Poem 20 ± November 20, 2016

Merrill Cole
Warm Brother

Around my head the ghost face rolls,
unsteady halo, stolen gold,
radioactive discharge
burning off, all I could never
bring myself to bless. Lopsided man,

can you say or guess what fig leafs
your cold nakedness, the half-life
of quarter-loves, shadow figures
against the wall—all man, or
maybe doll? Who cannot touch

himself, whose pleading seems record
of an instrument that scrapes off crust
of sentiment, that wind-up talk:
I want to swallow you, I will
peel away your wings. The wet grin

slides into my undefended
mouth. Staccato laughter rings out:
hot spit flying into emptiness,
biohazard semen and piss.
This upbeat ballad played backwards,

phantom twin, an automaton
bruising out the numbers again,
x-ray trespass, you cannot see,
curse lipped in the mirror, warmer
brother—ultraviolet—almost me.

Merrill Cole

Merrill Cole is Professor of English at Western Illinois University and the Advisor for the newly established interdisciplinary undergraduate Minor in Queer Studies.

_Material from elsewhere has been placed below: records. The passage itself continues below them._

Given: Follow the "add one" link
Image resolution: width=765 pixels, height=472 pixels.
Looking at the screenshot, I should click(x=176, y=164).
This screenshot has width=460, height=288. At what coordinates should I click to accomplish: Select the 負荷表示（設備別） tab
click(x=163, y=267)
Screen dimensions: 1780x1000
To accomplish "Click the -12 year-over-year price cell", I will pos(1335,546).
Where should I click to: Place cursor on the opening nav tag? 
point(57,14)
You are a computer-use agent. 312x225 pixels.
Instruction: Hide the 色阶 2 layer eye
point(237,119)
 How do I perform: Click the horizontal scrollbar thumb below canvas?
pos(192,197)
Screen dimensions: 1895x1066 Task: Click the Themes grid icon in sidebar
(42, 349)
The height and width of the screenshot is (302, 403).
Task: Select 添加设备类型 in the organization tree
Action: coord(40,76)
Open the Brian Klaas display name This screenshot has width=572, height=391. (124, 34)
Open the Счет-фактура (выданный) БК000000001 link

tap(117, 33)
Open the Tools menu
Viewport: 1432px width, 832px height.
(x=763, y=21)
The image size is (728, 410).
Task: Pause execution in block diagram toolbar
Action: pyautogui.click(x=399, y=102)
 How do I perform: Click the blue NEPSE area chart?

He is the author of The Other Orpheus: A Poetics of Modern Homosexuality, as well as numerous essays and poems. A recent Fulbright scholar in Berlin, Germany, he translated Anita Berber and Sebastian Droste’s 1923 Dances of Vice, Horror, and Ecstasy. Merrill has been HIV+ since 1989. He lives in rural Illinois with his husband, Rick Ponce, and three cats.